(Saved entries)

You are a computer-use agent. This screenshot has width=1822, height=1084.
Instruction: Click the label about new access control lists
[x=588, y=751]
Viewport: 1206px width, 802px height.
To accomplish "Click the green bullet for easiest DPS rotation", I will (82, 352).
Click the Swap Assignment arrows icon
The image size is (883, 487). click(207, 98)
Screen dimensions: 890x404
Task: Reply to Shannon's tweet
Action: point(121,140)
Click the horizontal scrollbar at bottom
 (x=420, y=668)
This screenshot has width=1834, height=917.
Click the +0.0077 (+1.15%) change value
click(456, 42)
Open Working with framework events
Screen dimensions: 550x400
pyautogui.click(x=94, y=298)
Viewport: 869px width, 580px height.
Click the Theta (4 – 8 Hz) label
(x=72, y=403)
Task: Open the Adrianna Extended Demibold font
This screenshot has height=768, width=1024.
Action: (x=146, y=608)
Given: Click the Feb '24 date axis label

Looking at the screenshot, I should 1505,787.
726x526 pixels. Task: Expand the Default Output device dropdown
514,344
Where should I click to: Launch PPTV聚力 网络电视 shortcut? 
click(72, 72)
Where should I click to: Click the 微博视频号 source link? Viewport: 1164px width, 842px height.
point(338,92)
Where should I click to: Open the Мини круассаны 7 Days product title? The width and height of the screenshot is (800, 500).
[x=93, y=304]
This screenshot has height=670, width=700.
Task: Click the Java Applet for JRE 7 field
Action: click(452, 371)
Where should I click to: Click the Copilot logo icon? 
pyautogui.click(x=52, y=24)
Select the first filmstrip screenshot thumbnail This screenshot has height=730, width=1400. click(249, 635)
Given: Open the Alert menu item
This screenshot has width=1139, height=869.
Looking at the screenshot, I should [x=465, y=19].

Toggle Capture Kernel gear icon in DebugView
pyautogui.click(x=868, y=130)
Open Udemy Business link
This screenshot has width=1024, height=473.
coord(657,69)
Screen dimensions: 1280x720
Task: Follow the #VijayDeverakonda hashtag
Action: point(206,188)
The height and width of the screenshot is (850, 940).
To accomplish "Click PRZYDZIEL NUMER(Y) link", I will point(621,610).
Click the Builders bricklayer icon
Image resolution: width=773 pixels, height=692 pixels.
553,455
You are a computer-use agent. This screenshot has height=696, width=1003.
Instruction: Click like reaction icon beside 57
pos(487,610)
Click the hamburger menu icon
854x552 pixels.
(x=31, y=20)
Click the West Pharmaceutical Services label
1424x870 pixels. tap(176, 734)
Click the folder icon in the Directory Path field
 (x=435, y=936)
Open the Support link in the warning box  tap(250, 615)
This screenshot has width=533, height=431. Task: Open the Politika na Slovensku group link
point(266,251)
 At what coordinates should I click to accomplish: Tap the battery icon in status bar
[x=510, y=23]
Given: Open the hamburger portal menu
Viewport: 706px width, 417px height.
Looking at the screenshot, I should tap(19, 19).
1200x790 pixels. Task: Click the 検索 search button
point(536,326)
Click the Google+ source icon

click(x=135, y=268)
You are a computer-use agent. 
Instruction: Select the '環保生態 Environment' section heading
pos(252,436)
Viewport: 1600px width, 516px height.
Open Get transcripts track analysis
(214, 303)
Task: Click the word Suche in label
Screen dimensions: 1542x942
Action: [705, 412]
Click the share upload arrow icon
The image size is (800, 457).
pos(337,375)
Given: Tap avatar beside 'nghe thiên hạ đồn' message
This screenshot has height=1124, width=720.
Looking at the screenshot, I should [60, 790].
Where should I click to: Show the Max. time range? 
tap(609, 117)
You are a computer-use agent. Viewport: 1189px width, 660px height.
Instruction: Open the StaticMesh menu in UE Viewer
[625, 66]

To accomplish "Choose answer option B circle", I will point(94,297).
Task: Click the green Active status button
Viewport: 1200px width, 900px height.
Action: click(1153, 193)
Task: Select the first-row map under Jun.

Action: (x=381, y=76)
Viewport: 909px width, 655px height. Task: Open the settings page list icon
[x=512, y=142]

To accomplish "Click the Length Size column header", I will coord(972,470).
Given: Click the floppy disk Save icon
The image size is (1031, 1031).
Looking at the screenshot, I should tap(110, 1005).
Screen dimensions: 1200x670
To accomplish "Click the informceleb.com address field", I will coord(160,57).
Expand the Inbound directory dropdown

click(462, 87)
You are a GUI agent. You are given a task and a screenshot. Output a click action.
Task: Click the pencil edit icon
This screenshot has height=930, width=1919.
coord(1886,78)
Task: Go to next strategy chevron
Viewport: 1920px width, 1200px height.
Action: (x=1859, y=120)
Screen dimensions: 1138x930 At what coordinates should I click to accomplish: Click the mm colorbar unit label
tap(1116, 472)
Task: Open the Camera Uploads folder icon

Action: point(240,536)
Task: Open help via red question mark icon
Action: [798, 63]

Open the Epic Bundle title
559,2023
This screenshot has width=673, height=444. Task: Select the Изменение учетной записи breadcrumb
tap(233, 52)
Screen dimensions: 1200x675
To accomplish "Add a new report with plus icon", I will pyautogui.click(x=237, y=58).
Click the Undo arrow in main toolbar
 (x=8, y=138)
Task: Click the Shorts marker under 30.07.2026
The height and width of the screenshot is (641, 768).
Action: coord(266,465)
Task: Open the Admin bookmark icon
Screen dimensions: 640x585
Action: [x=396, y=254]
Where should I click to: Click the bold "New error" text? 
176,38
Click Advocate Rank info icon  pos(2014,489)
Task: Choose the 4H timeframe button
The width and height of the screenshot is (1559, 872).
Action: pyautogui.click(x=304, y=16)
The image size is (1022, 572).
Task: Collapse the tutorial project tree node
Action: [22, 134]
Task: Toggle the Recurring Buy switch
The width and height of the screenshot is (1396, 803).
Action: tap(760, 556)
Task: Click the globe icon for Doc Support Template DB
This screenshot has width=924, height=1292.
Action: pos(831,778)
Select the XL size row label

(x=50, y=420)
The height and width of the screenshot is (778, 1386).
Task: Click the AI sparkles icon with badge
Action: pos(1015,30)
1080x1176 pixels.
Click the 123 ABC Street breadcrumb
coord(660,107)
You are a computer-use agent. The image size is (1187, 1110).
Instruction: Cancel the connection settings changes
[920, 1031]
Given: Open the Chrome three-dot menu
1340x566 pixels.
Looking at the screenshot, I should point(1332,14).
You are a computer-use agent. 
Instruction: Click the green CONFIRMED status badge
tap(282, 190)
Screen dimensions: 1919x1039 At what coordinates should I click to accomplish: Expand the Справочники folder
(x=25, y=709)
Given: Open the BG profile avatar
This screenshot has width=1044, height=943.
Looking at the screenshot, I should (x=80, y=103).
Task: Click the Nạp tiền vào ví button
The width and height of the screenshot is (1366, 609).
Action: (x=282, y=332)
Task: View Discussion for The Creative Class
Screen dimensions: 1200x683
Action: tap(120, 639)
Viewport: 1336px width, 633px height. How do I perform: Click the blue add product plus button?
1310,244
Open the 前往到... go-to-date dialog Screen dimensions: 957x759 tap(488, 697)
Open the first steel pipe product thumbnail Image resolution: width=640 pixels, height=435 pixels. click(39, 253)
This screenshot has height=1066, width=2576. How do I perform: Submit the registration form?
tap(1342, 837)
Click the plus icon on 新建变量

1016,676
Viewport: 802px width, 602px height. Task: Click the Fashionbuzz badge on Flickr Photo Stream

- Work instruction: Report every line above that has the string "avatar" in it.

- Written answer:
Given: Tap avatar beside 'nghe thiên hạ đồn' message
Given: Open the BG profile avatar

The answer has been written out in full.